In the first leg, you must stay as closely as possible to the boss, and in the second you attempt to leave him in the dust. When both legs are complete, the time spent leading across both races ultimately determines the winner.
Visually, Carbon is more along the lines of the Underground games than Most Wanted. All the races take place at night, which gives the game a chance to show off some nice reflections, but it also becomes monotonous after a while, making you wish you could see just a little farther ahead. The good news is that it certainly aids in the sense of speed, as it’s hard to train your eye on objects off in the distance.
Need for Speed Carbon has all the prerequisites required to earn the name, but it fails to go the extra mile. Taking over territory from rival groups is a nice twist, but overall, the design is basically the same as last year’s game.
With the focus squarely on acquiring territory, Carbon gives you a wingman that’s supposed to help you out in dire situations.
There are three types including blockers, drafters, and scouts. Blockers are supposed to keep the competition from coming up your tail pipe, but more often than not, they end up blocking you. Drafters will get in front of you and allow you to ride in their slipstream in hopes of giving you a nice slingshot, and this works fairly well. Scouts will look for shortcuts to cut down the travel time.
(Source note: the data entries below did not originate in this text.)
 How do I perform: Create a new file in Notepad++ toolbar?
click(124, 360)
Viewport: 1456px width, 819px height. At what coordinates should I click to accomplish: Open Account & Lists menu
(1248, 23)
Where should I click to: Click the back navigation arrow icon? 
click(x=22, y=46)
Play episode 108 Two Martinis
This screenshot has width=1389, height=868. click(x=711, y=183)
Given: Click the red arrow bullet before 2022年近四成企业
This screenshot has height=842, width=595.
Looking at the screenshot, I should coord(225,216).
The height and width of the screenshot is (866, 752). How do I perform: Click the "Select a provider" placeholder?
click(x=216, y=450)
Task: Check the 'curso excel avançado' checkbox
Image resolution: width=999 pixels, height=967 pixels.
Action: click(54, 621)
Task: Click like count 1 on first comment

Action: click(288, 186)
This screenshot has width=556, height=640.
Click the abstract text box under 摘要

Aside from these on-course duties, crew members are also rated in fixing and fabricating, which can make a huge difference in attaining upgrades or just piecing your banged-up ride back together.
How you take the Corners
The racing itself is highly dependent upon how you take the corners. Charging in with your engine revving and trying to squeal around a turn isn’t going to get it done. You’ll have to use the brakes, go into the curve slow, and power out of them. We’re not talking GrandTurismo here where you’ll be lucky to keep your car on the road, but there’s a lot more to the driving than just keeping the accelerator pegged the entire time and blasting off nitrous.
Police were a big part of Need for Speed: Most Wanted,, but here they’ve been made irrelevant by the warping system included in the game. From the map screen you can choose whatever zone you want to visit so you’re not actually travelling across the city where the cops have a chance to bust you. Whether this is good or bad depends on your perspective. The cops add a nice amount of tension to Most Wanted, but do end up becoming annoying. Here you don’t have a choice.
Carbon’s big marketing push was toward the canyon races, and they’re definitely the highlight of the game. These high-risk drafting challenges ask you to pick your spots and try to make a charge, but this also brings a lot of risk along with it.
One wrong move and you’re busting through the guard rail and falling to the canyon below. Get too far behind for too long and you lose as well. These races provide the most white-knuckled thrills the game offers, but sadly, they don’t happen nearly enough.
Need for Speed Carbon has the same tight driving mechanics as its predecessors while focusing a little more on actual technique. This foundation has served the series well up until this point and continues to do so in Carbon.
Need for Speed Carbon still includes all the fundamentals that have made the series a hit over the years, but at this point, the well is beginning to run dry.
Overall, the fleshed-out story is a nice touch, and the head-to-head canyon races are a hoot, but with so little content.